INSTALLATION AND OPERATION

1. SAFETY NOTICE

CAUTION! READ “IMPORTANT SAFETY INSTRUCTIONS” ON PAGE i.

There are dangerous voltages within the battery charger cabinet!

a. Only qualified personnel should attempt to adjust or service this equipment.

b. Refer to instruction manual for service procedures and CAUTION notes.

2. APPLICATION

Specifications: The silicon controlled rectifier is designed to maintain a system voltage within + or -

0.5% of the set value without exceeding its rated output current. It will maintain + or - 0.5% with input
voltage variations 10% above or below the rated input AC voltage and with 5% frequency variations.

The charger is designed, primarily, to operate only when connected to a battery load. It can be

operated as a battery eliminator into a resistive load up to full rated output at increased ripple. Filtered type
chargers will have a ripple content less than 30 mV RMS under steady state conditions with the charger
connected to a battery having an 8-hour Amp-Hour rating of at least 4 times the full load current rating of
the charger. Other connected loads such as DC-to-DC power supplies or inverters, may put ripple on the
battery appreciably above 30 mV.

Unfiltered chargers should not be used with critical loads such as communication systems, amplifiers

and instrumentation systems, but should only be used for non-critical applications such as engine cranking.

This charger can be used on any number of lead-acid, nickel-cadmium, or nickel-iron cells as long as

the desired float and/or equalize voltages are within the range of the charger.

3. INSTALLATION

a. Location: Select a clean, dry location for the charger. It may be located in the battery room, but not

over the battery, and must be mounted upright. The openings for ventilation in the top, bottom and sides of
the cabinet should not be obstructed, as they provide convection cooling and ventilation. Ambient
temperatures between 32° F and 122° F, and elevations up to 3,300 feet above sea level, will not affect the
performance of the charger. Operation at higher temperatures, or at higher elevations, is possible if the
ampere output is de-rated in accordance with published information, and if the charger is custom ordered for
these operating ambient conditions.

b. Wire Sizes AC: Wire sizes for the AC wiring may be selected by consulting the data on the

nameplate for input amperage. Local electrical or NEMA standards should dictate appropriate wire size.
Most codes specify that the AC wiring size must match the current rating of the input circuit breaker or
fuses.

c. Wire Sizes DC: The size of the charger leads should be selected to (a) carry the charger (ampere)

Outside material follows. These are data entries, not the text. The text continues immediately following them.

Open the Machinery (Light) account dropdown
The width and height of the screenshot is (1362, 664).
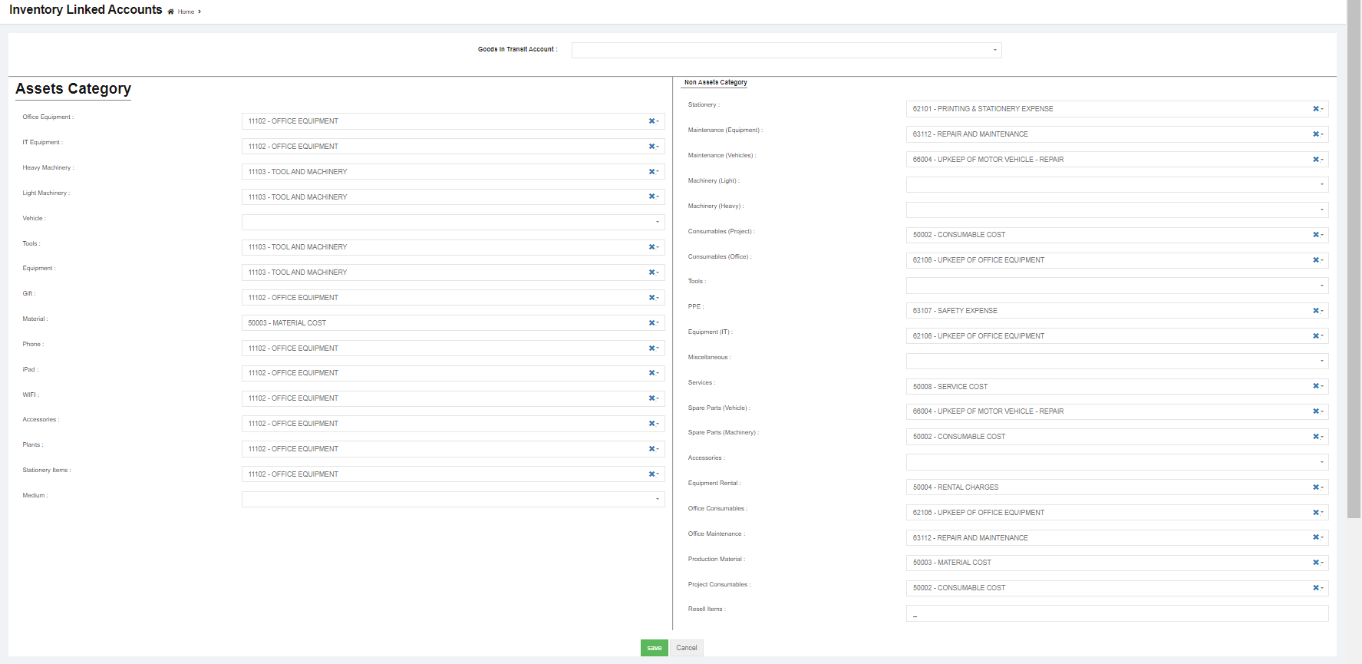pos(1116,184)
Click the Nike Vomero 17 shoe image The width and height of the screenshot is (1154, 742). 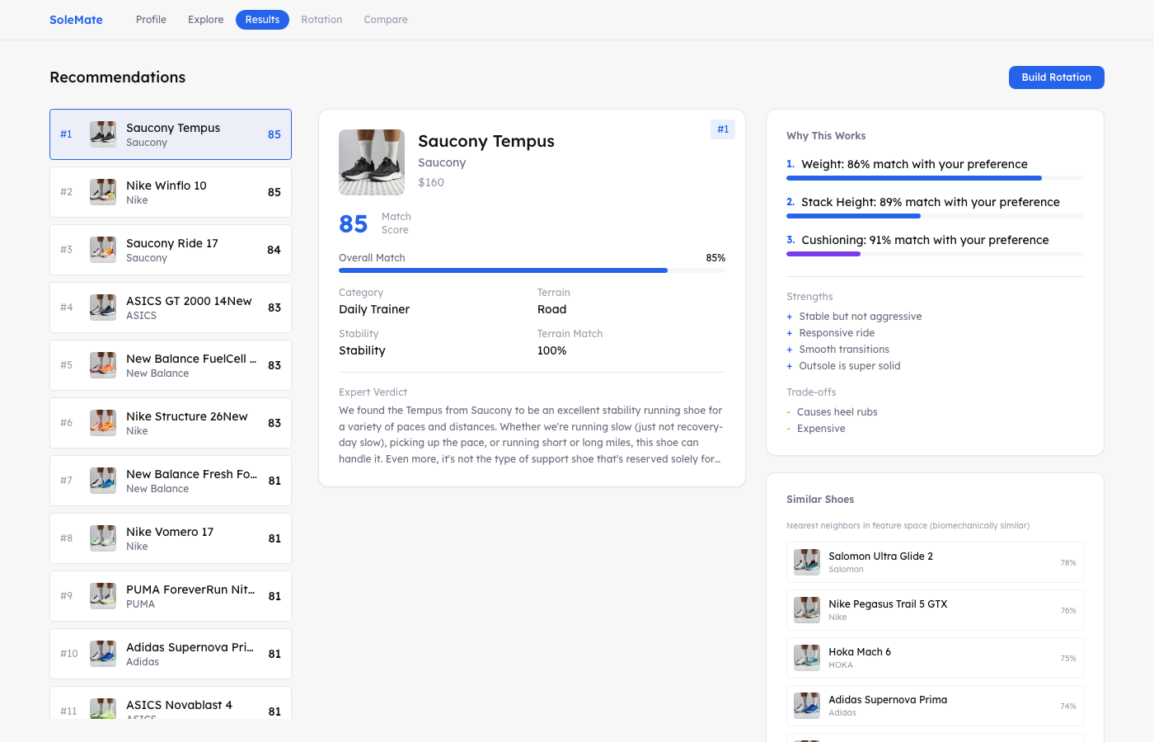coord(102,538)
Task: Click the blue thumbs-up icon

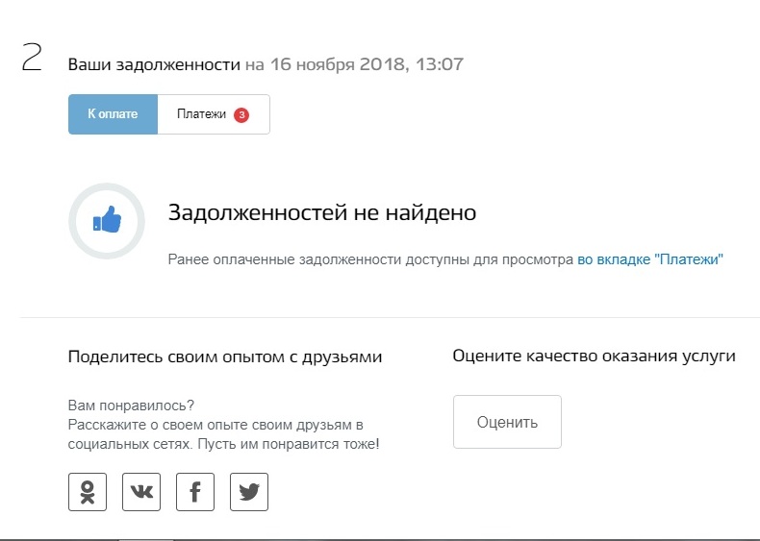Action: (x=107, y=222)
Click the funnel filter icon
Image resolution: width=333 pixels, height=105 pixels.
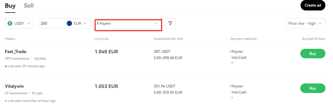click(170, 23)
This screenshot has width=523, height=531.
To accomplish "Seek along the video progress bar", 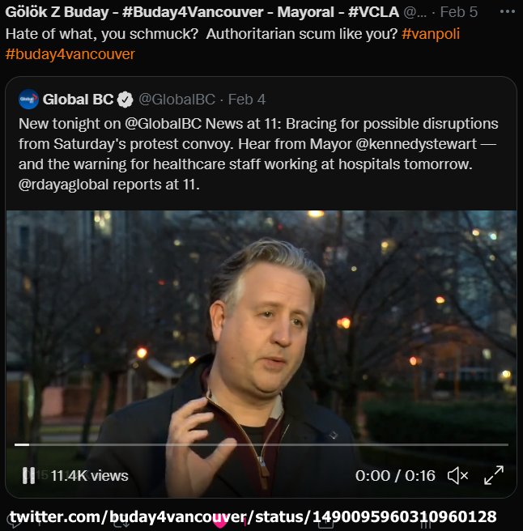I will pos(262,444).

current rating, and also (b) provide less than 0.5 volt total drop at rated current in the loop or leads between
the charger and battery terminals. Choose the larger wire size that meets conditions (a) and (b). Do not
undersize. It is good practice to keep the DC leads as short as possible and to keep them together as a pair to
obtain low inductance. Likewise, it is good practice to avoid sharp bends and to run both DC leads together
if run in conduit.

d. Input Power: These chargers are nominal 208V, 240V, 480V (60 Hz) or 380/416V (50 Hz) AC

three phase. If the AC input data as supplied with the charger does not agree with the AC supply voltage at
the installation site, do not connect the charger to the AC line. The AC voltage must be within +/- 10% of
the rated input voltage of the charger. If not, consult your power company or the battery charger
manufacturer. These three phase input power chargers are not phase rotation sensitive, and thus any
combination of three phase input AC wiring may be used.